** RAW DATA **

----

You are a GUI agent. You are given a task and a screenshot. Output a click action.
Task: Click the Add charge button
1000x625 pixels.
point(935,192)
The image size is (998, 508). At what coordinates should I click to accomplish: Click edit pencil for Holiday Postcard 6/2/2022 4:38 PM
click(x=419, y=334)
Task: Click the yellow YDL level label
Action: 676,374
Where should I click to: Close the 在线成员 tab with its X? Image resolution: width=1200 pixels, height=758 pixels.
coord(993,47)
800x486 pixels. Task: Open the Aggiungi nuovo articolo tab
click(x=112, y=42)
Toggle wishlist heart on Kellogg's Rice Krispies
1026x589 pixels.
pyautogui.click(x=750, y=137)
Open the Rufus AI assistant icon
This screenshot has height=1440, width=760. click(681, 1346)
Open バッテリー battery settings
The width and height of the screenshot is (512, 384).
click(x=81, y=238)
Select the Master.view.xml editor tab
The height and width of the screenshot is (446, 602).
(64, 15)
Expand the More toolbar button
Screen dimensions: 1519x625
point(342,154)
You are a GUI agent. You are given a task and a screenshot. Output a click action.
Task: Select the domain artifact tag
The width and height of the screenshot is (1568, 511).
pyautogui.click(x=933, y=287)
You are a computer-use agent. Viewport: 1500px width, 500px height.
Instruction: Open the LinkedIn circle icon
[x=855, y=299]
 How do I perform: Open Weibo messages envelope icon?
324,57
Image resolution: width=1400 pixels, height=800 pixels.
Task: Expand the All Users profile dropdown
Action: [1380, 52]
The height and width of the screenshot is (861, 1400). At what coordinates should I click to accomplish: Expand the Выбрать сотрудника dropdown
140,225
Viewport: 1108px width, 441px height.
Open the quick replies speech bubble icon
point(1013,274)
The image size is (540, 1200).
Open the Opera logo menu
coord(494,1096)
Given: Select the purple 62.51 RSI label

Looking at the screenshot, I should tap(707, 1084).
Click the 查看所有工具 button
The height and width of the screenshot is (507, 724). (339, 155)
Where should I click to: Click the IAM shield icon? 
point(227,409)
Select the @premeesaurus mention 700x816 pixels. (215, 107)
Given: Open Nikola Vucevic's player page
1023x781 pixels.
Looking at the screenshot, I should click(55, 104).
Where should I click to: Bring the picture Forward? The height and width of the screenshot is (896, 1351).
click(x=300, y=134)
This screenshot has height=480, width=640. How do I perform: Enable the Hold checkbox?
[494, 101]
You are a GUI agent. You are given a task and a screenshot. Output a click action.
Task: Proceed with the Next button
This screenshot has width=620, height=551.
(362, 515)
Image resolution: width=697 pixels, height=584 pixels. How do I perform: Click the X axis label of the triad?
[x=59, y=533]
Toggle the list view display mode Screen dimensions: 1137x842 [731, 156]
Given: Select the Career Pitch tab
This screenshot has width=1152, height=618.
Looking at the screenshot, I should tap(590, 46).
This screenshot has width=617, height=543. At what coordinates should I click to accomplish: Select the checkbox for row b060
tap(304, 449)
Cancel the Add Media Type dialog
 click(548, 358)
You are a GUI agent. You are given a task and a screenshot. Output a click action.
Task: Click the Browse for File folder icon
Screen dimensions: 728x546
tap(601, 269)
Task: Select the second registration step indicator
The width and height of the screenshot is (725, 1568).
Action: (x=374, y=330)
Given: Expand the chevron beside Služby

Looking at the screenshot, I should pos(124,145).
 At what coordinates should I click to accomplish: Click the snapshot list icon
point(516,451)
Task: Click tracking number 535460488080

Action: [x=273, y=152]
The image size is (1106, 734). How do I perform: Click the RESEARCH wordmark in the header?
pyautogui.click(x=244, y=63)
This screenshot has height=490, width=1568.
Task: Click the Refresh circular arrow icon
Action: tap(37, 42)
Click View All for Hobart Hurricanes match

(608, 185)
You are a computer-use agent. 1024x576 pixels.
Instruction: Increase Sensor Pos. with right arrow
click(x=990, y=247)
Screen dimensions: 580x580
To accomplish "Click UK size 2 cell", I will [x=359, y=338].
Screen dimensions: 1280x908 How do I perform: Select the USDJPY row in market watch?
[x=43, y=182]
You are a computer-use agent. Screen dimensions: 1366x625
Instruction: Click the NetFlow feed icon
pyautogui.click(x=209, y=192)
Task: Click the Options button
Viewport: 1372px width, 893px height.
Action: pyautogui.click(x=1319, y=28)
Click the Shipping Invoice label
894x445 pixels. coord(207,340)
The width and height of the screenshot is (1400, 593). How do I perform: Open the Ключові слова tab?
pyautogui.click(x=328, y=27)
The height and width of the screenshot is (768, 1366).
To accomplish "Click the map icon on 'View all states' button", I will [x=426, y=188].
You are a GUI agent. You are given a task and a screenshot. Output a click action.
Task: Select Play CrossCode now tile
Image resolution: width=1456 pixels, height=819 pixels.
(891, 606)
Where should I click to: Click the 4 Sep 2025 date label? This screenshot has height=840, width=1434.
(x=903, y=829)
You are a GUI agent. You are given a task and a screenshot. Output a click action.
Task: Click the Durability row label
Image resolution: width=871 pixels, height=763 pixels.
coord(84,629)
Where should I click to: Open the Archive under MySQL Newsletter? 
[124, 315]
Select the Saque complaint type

----

Could you set down exactly the lines from the one containing "Screen dimensions: 580x580" through the last line of the records above, both included?

Screen dimensions: 580x580
To accomplish "Click UK size 2 cell", I will [x=359, y=338].
Screen dimensions: 1280x908 How do I perform: Select the USDJPY row in market watch?
[x=43, y=182]
You are a computer-use agent. Screen dimensions: 1366x625
Instruction: Click the NetFlow feed icon
pyautogui.click(x=209, y=192)
Task: Click the Options button
Viewport: 1372px width, 893px height.
Action: pyautogui.click(x=1319, y=28)
Click the Shipping Invoice label
894x445 pixels. coord(207,340)
The width and height of the screenshot is (1400, 593). How do I perform: Open the Ключові слова tab?
pyautogui.click(x=328, y=27)
The height and width of the screenshot is (768, 1366).
To accomplish "Click the map icon on 'View all states' button", I will [x=426, y=188].
You are a GUI agent. You are given a task and a screenshot. Output a click action.
Task: Select Play CrossCode now tile
Image resolution: width=1456 pixels, height=819 pixels.
(891, 606)
Where should I click to: Click the 4 Sep 2025 date label? This screenshot has height=840, width=1434.
(x=903, y=829)
You are a GUI agent. You are given a task and a screenshot. Output a click action.
Task: Click the Durability row label
Image resolution: width=871 pixels, height=763 pixels.
coord(84,629)
Where should I click to: Open the Archive under MySQL Newsletter? 
[124, 315]
Select the Saque complaint type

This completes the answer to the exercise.